Automatically associated channels: Slo1

Title: Anti-stress effects of ONO-2952, a novel translocator protein 18 kDa antagonist, in rats.

Authors: Katsukuni Mitsui, Tomohiro Niwa, Yuji Kawahara, Noriko Morimoto, Kazuyuki Ohmoto, Masashi Kato, Yoshiyuki Yamaura, Naoki Yoshimoto, Hideaki Suna, Seishi Katsumata

Journal, date & volume: Neuropharmacology, 2015 Jul 17 , 99, 51-66

PubMed link: http://www.ncbi.nlm.nih.gov/pubmed/26189762

Abstract
Accumulating evidence has shown the pathophysiological significance of the translocator protein 18 kDa (TSPO) in the central nervous system.
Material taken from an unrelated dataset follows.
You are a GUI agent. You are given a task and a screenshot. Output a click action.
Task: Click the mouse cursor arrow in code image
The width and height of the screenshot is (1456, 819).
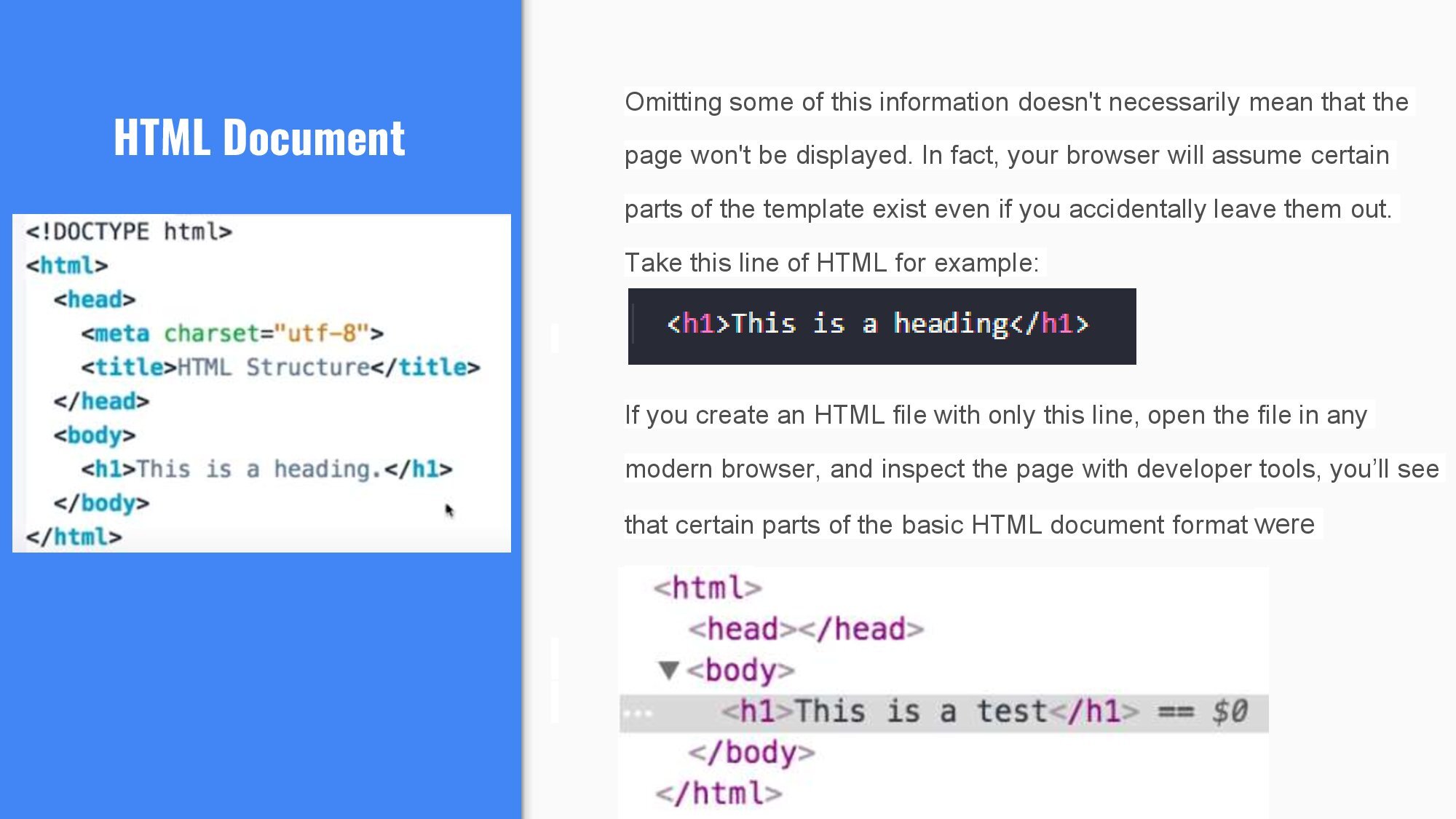449,510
In this study, we evaluated the beneficial effects of ONO-2952, a novel TSPO antagonist in rat stress models. ONO-2952 potently bound both rat and human TSPO (Ki=0.330-9.30 nmol/L) with high selectivity over other receptors, transporters, ion channels and enzymes. ONO-2952 inhibited both neurosteroid accumulation and noradrenaline release in the brain of rats exposed to acute stress. The inhibitory effect of ONO-2952 on stress-induced noradrenaline release was attenuated by co-treatment with the TSPO agonist CB34 in a dose-dependent manner. ONO-2952, at 0.3 mg/kg or higher, dose-dependently suppressed restraint stress-induced defecation in rats with brain TSPO occupancy of more than 50%. In addition, ONO-2952, at 1 mg/kg or higher, suppressed conditioned fear stress-induced freezing behavior in rats with an efficacy equivalent to that of diazepam, given orally at 3 mg/kg. Results of the passive avoidance learning test revealed that ONO-2952, unlike diazepam, did not affect learning and memory even at doses 10 times higher than its effective doses in the stress models. The present findings indicate that ONO-2952 is a promising candidate for the treatment of stress-related disorders.